When you think about it, Bruce Springsteen is kind of the person you want a rock star to be. He’s been making music for a good 45 years now and still seems as earnest and passionate as he’s always been. He’s never said anything especially regrettable on stage, mostly stayed out of the tabloids and avoided any kind of substance abuse. And, more to the point, he plays rock the way it’s supposed to be: loud, brash and exciting.
This fall, Springsteen’s in the media as much as he’s been in years thanks to a new memoir, a career-spanning compilation and the recently released The River box set, not to mention a tour that’s taken him across the world. He also turned 66 on the 23rd.

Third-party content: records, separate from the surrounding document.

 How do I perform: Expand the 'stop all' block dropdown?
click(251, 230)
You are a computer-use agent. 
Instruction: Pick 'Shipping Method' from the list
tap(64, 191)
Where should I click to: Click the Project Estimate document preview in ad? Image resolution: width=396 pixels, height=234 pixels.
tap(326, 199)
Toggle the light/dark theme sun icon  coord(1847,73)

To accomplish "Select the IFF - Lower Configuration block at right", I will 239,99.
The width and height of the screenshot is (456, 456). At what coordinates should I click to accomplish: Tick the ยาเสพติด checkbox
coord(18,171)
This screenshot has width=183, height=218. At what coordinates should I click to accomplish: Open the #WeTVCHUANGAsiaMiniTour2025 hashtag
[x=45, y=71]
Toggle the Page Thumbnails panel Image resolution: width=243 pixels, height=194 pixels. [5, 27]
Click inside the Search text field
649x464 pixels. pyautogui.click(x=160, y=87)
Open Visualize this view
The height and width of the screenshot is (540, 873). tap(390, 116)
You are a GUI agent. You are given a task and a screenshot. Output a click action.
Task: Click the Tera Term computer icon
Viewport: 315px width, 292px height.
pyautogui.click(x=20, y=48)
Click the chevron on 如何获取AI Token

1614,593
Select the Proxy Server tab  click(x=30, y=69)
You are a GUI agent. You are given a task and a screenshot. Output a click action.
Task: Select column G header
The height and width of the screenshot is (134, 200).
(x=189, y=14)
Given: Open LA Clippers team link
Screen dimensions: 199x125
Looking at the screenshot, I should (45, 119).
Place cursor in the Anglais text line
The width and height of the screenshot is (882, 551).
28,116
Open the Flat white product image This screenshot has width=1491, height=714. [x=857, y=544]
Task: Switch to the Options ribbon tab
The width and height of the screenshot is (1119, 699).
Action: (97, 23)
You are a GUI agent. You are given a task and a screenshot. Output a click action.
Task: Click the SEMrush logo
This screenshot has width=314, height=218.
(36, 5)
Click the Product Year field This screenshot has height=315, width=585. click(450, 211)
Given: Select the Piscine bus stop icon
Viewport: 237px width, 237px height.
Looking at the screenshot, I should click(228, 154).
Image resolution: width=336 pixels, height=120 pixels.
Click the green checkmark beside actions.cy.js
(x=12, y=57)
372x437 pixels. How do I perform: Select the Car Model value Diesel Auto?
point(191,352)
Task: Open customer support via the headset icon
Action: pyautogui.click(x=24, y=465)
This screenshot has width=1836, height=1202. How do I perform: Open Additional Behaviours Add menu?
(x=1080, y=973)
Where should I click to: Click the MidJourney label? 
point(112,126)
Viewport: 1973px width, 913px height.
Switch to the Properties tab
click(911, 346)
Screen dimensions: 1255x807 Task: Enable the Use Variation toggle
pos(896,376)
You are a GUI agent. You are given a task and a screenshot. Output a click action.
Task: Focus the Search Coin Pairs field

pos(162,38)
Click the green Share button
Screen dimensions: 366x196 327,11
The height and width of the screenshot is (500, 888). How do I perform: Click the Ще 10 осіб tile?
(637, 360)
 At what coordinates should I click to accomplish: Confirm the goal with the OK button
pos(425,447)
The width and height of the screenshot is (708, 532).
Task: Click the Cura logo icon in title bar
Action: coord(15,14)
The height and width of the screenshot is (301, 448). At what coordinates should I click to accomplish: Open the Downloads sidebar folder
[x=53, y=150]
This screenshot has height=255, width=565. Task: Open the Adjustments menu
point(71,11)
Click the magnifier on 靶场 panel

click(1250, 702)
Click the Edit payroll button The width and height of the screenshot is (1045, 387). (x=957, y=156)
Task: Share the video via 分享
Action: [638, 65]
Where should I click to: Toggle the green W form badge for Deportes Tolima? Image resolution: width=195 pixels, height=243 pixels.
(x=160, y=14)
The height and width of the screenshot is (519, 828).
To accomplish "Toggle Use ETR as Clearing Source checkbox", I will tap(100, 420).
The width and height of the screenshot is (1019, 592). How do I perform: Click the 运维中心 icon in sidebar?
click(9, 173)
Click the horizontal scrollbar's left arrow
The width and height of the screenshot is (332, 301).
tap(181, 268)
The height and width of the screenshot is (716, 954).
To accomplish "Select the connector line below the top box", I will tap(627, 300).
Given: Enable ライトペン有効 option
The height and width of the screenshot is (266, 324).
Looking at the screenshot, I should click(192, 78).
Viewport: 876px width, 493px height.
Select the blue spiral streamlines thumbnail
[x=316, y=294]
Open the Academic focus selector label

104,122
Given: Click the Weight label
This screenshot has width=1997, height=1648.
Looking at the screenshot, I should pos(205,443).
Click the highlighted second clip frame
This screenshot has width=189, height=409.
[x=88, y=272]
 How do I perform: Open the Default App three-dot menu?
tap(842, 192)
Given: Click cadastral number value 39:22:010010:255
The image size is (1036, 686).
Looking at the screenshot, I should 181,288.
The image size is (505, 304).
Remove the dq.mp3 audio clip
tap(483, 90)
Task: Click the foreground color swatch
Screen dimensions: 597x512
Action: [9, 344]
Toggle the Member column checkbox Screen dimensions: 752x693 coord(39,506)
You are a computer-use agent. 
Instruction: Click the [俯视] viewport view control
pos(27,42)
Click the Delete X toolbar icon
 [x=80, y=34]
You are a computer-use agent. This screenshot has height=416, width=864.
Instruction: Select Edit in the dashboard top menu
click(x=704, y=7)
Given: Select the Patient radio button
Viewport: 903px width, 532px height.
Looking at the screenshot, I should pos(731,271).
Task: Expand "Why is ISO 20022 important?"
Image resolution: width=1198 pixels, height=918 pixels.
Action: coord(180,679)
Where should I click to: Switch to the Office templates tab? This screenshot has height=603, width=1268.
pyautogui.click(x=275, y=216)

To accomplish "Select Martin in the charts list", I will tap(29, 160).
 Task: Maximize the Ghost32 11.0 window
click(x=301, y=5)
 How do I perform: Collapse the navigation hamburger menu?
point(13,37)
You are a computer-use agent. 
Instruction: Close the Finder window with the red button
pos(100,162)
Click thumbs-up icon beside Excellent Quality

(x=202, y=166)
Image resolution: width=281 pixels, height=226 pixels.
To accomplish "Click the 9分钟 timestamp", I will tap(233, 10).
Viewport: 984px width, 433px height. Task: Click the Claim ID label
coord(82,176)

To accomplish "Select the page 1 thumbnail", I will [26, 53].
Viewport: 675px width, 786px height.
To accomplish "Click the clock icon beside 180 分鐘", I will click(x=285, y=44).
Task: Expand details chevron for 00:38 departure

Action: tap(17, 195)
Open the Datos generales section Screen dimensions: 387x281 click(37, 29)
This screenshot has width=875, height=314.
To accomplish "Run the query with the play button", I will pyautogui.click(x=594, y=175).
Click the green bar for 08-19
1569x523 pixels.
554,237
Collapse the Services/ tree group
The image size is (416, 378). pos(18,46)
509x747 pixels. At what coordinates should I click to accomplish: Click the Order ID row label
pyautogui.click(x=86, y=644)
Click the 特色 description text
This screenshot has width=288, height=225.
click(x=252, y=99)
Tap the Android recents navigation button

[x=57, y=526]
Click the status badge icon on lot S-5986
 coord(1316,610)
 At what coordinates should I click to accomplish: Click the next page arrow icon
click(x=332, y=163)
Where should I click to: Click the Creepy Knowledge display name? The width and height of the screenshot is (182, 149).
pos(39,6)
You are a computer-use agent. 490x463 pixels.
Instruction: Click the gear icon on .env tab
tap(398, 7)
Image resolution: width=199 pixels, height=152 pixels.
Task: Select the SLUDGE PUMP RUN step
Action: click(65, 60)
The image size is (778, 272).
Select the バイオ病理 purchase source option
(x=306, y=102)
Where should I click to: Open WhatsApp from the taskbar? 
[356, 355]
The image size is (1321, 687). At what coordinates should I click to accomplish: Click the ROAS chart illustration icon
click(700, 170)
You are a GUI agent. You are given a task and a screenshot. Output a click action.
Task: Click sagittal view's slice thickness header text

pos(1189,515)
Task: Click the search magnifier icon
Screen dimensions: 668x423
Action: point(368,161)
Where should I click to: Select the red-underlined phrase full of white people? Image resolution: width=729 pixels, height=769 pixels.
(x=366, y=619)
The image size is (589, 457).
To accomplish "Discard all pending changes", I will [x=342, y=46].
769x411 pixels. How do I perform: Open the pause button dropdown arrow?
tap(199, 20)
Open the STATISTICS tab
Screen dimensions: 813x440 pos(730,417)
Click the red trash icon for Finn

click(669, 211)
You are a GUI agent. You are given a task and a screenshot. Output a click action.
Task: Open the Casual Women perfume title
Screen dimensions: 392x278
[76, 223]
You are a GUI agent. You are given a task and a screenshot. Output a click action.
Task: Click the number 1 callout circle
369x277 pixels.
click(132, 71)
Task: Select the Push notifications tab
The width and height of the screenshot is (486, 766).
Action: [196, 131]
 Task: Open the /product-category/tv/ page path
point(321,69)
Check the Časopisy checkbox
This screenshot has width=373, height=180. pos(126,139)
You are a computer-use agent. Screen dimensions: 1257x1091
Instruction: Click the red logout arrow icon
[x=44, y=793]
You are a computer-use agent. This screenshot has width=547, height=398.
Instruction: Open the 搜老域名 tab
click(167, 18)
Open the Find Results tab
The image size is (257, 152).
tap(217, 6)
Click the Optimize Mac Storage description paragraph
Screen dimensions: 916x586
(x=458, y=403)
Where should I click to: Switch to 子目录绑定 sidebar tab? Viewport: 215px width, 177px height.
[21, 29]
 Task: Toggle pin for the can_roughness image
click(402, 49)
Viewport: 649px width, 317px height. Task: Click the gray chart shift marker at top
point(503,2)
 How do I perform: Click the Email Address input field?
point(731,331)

Springsteen’s also the subject of Gillian G Gaar’s (who’s written for Mojo, Rolling Stone and a monograph on Nirvana’s In Utero) new large-format book, Boss: Bruce Springsteen and the E Street Band- the Illustrated History. Her book’s a concise history of Springsteen and his music, packed with pictures and digressions on his back catalogue. It’s an interesting read for fans.
Springsteen rocketed to fame on 1975’s Born to Run, but even the average fan of his knows it was hardly a debut record: he’d already released two records on Columbia. But what’s less remembered is how long he’d been a working musician by then. As Gaar’s book makes clear, by 1975 he’d been in the industry for almost a decade.
Born in 1949, Springsteen didn’t come from a musical family. His dad worked in a factory, his mom was a secretary and when Bruce practiced guitar as a teen, his dad used to pound the ceiling with a broom to get him to quiet down. By 1965, he was playing in bands around New Jersey and working his way up the ladder. Gaar covers these bands in detail: garage band The Castiles, hard-rocking Earth and the genre-stepping group Steel Mill. As Gaar notes, between these groups and solo appearances on the coffeehouse circuit, Springsteen quickly made a name for himself. He was even invited to play Woodstock (Steel Mill played a better-paying gig in Jersey instead). After a drug bust, the band’s days were numbered. In early 1971, they broke up and Springsteen went solo.
These are all years Gaar covers in some detail, tracing his career from garage bands to established solo act. And even then, it wasn’t especially quick: after two two-charting albums and a few tours opening for other bands, Springsteen needed to land a hit to keep his career going. He had it with Born to Run. Writes Gaar:
“It came almost two years after the release of The Wild, The Innocent and the E Street Shuffle, but it was worth the wait – it was the breakthrough album Springsteen had been waiting for… Springsteen had made it. When he arrived in Red Bank, New Jersey, for an October 10 show at Monmouth Arts Center, the marquee simply read: ‘The Homecoming.” (pg 55)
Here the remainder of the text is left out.